(Data to examine Opens)

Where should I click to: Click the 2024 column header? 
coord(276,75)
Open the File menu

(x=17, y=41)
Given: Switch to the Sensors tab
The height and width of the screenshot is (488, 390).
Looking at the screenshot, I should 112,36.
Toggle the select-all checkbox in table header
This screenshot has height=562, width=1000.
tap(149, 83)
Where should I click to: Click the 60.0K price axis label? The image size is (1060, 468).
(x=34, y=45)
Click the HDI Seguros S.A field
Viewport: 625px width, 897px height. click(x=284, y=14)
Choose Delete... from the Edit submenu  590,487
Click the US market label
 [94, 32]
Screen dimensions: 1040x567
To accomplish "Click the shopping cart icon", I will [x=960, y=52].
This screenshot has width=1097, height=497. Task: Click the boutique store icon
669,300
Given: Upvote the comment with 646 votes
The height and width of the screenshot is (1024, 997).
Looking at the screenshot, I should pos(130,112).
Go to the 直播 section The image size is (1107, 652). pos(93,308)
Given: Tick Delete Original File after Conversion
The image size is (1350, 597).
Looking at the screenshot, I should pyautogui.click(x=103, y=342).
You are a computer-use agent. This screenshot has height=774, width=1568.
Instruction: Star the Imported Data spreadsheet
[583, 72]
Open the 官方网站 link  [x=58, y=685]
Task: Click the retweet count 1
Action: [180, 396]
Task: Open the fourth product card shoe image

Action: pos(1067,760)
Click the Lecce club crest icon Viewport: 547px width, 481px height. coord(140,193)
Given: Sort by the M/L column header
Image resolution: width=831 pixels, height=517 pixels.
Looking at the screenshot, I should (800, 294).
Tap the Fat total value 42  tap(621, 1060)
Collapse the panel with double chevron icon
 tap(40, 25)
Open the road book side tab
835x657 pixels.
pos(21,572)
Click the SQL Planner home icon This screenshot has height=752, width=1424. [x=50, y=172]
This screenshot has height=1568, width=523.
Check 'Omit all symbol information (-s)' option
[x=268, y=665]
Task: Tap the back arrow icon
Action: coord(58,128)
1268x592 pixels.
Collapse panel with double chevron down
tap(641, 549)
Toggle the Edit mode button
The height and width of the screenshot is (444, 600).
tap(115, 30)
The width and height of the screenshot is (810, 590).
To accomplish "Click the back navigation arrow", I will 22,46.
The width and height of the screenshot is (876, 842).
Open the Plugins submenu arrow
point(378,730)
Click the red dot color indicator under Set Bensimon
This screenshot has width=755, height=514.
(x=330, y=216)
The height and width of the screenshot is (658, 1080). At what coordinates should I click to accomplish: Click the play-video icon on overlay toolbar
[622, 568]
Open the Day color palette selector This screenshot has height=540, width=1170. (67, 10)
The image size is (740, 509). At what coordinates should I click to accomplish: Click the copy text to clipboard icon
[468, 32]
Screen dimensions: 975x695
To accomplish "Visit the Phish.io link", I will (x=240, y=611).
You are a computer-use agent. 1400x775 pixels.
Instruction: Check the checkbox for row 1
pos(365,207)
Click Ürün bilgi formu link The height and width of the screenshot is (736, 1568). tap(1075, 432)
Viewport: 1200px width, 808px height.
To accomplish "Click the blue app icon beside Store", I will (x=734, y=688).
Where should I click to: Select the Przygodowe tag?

(Data to examine Closes)

Directions for this task:
Would you copy, unchanged, the stretch of the records above that begins at the line containing "Given: Tick Delete" and ends at the line containing "Screen dimensions: 975x695", and only that?

Response for this exercise:
Given: Tick Delete Original File after Conversion
The image size is (1350, 597).
Looking at the screenshot, I should pyautogui.click(x=103, y=342).
You are a computer-use agent. This screenshot has height=774, width=1568.
Instruction: Star the Imported Data spreadsheet
[583, 72]
Open the 官方网站 link  [x=58, y=685]
Task: Click the retweet count 1
Action: [180, 396]
Task: Open the fourth product card shoe image

Action: pos(1067,760)
Click the Lecce club crest icon Viewport: 547px width, 481px height. coord(140,193)
Given: Sort by the M/L column header
Image resolution: width=831 pixels, height=517 pixels.
Looking at the screenshot, I should (800, 294).
Tap the Fat total value 42  tap(621, 1060)
Collapse the panel with double chevron icon
 tap(40, 25)
Open the road book side tab
835x657 pixels.
pos(21,572)
Click the SQL Planner home icon This screenshot has height=752, width=1424. [x=50, y=172]
This screenshot has height=1568, width=523.
Check 'Omit all symbol information (-s)' option
[x=268, y=665]
Task: Tap the back arrow icon
Action: coord(58,128)
1268x592 pixels.
Collapse panel with double chevron down
tap(641, 549)
Toggle the Edit mode button
The height and width of the screenshot is (444, 600).
tap(115, 30)
The width and height of the screenshot is (810, 590).
To accomplish "Click the back navigation arrow", I will 22,46.
The width and height of the screenshot is (876, 842).
Open the Plugins submenu arrow
point(378,730)
Click the red dot color indicator under Set Bensimon
This screenshot has width=755, height=514.
(x=330, y=216)
The height and width of the screenshot is (658, 1080). At what coordinates should I click to accomplish: Click the play-video icon on overlay toolbar
[622, 568]
Open the Day color palette selector This screenshot has height=540, width=1170. (67, 10)
The image size is (740, 509). At what coordinates should I click to accomplish: Click the copy text to clipboard icon
[468, 32]
Screen dimensions: 975x695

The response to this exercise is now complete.